Start of Selected text
ISUP grade upgrade prediction after radical prostatectomy: Role of Luteinizing Hormone to Testosterone ratio

Zhihua Pan ^1,², Ruizhe Zhao ¹, Jinjiang Fan ¹, Shaobo Zhang ¹, Jie Li ¹, Bianjiang Liu ^1,^✉

PMCID: PMC12257989 PMID: 40661325

Abstract

Purpose

This study aimed to evaluate the predictive value of the luteinizing hormone to testosterone (LH/T) ratio in postoperative International Society of Urological Pathology (ISUP) grade upgrading following radical prostatectomy.

Materials and Methods

Clinical data from 503 patients who underwent radical prostatectomy (RP) at Jiangsu Provincial People's Hospital between June 2022 and October 2024 were collected. A stratified random sampling method was used to divide the patients into a training set and a validation set at a 7:3 ratio. In the training set, binary logistic regression analysis was applied to identify key predictive factors for postoperative ISUP classification upgrading. A nomogram predictive model and a multivariate forest plot were constructed. The validation set was assessed using the bootstrap method for C‐index, calibration curve, clinical impact curve (CIC) and decision curve analysis (DCA).

Results

The postoperative ISUP upgrading rate was 31.2% (157/503). LH/T, Prostate Imaging Reporting and Data System (PI‐RADS) score, preoperative ISUP grade and biopsy method were identified as key predictors of pathological upgrading. The C‐index of the training set was 0.800, the validation set was 0.776, and the bootstrap resampling (500 times) in the validation set yielded a C‐index of 0.799, indicating high sensitivity and specificity in distinguishing different categories. Calibration curves demonstrated consistency between predicted and actual values, while clinical impact curve (CIC) and DCA confirmed the model's ability to optimize preoperative decision‐making.

Conclusion

A lower LH/T ratio is associated with a higher risk of ISUP grade upgrading. As a novel predictive biomarker, LH/T may enhance preoperative risk assessment, aiding in more precise treatment decisions for prostate cancer patients.

Keywords: decision curve analysis, ISUP grade upgrading, logistic regression, luteinizing hormone to testosterone ratio, nomogram, prostate cancer, radical prostatectomy, ROC curve

1. INTRODUCTION

Prostate cancer has emerged as the most frequently diagnosed malignancy of the male genitourinary system worldwide. ¹ Radical prostatectomy (RP) remains the gold standard surgical approach for managing localized prostate cancer. ² However, despite preoperative prostate biopsy for pathological assessment, a subset of patients experiences an upgrade in their postoperative International Society of Urological Pathology (ISUP) grade group. This phenomenon, where the final histopathological evaluation reveals a higher malignancy grade than initially estimated via biopsy, can lead to inaccuracies in prognostic assessment and potentially influence clinical decision‐making.

The reported incidence of ISUP grade upgrading varies across different studies and institutions, with literature suggesting an approximate rate of 35%. ³ In recent years, the widespread adoption of multiparametric magnetic resonance imaging (mpMRI) has significantly enhanced the anatomical delineation of the prostate and the characterization of malignant lesions. ⁴ The combination of MRI‐ultrasound fusion‐targeted biopsy with systematic biopsy has markedly improved diagnostic accuracy and positive detection rates. ⁵ , ⁶ Nevertheless, despite these technological advancements, our high‐volume centre—where biopsy techniques are well‐established and quality control is rigorously maintained—continues to observe a substantial incidence of pathological upgrading, occurring in approximately 20%–30% of cases.
End of Selected text
Tasks for this exercise:
a: In the prostate cancer study, what was the postoperative ISUP upgrading rate?
b: Extract the passage of the prostate cancer study from "A lower LH/T" up to and including "prostate cancer patients.", copying it word for word.
Start of Supplied records
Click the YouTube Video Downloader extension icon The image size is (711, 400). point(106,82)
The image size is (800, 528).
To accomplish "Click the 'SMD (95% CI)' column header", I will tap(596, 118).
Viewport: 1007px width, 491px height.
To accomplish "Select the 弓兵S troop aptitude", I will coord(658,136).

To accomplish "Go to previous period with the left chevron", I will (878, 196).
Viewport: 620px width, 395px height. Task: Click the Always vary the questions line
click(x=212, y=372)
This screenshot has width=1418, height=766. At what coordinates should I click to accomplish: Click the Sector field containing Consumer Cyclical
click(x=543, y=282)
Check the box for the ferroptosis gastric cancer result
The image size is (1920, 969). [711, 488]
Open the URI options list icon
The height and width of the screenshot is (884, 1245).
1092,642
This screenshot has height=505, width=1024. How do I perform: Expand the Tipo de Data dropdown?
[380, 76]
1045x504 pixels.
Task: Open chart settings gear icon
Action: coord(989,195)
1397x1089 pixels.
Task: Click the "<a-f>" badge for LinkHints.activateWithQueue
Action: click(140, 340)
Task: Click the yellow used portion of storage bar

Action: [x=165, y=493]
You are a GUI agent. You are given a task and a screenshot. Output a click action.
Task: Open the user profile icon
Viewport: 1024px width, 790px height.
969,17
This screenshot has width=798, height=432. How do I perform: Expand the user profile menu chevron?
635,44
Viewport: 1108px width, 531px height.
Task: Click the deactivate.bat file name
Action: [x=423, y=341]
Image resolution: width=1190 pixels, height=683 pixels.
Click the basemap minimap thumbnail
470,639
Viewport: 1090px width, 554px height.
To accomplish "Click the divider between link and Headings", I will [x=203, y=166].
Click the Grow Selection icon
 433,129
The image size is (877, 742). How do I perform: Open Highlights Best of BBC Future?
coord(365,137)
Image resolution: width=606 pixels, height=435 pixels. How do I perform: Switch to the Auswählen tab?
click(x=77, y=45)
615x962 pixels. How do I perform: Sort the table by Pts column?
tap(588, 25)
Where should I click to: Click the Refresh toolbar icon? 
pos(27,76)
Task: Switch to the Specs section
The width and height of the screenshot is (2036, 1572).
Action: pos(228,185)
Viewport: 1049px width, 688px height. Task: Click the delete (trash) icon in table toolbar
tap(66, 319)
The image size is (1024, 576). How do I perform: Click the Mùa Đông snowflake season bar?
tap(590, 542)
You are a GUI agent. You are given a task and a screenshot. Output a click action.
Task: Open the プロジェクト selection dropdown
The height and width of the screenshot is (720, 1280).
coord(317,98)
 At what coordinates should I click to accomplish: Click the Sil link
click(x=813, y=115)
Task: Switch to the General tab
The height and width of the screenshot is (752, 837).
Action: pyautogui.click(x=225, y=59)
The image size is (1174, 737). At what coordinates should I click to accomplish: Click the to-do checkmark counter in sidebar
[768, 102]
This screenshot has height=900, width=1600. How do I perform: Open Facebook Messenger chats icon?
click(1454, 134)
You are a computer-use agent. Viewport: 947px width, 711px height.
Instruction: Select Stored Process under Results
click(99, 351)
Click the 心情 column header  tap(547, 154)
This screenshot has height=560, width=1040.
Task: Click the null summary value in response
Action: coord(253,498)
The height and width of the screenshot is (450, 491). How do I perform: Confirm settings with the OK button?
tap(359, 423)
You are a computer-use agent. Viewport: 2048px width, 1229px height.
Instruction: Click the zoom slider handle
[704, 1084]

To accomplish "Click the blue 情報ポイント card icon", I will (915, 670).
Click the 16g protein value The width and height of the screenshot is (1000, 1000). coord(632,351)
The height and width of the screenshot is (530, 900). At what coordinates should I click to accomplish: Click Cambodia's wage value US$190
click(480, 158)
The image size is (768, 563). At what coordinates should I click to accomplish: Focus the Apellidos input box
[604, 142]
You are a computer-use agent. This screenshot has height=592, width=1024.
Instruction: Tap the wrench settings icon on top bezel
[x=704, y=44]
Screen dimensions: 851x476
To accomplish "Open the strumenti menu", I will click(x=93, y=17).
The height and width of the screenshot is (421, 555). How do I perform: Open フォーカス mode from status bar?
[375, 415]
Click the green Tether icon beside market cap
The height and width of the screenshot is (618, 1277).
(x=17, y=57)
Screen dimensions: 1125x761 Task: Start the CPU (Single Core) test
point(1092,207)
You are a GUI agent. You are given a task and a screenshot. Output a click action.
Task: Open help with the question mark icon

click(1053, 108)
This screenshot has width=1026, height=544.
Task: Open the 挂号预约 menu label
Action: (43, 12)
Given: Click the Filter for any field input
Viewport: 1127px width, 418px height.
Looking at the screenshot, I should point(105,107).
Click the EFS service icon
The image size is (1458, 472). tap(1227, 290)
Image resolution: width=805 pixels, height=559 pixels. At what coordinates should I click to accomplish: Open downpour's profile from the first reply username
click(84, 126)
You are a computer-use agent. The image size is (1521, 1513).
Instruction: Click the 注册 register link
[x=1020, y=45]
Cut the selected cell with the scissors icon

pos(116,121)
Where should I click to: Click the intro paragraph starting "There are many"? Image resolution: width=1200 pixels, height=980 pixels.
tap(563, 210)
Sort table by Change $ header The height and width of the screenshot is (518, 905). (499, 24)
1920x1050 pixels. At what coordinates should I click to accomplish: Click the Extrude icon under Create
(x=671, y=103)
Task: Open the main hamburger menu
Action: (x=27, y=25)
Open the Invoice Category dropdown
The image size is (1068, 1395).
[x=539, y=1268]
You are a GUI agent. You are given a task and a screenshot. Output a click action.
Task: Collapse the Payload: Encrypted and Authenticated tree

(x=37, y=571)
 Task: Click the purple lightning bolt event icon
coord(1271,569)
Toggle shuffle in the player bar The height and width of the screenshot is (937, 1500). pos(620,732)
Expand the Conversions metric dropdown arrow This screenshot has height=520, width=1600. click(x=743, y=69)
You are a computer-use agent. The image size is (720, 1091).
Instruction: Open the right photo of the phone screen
End of Supplied records
Solutions to the exercise:
a: 31.2% (157/503).

b:
A lower LH/T ratio is associated with a higher risk of ISUP grade upgrading. As a novel predictive biomarker, LH/T may enhance preoperative risk assessment, aiding in more precise treatment decisions for prostate cancer patients.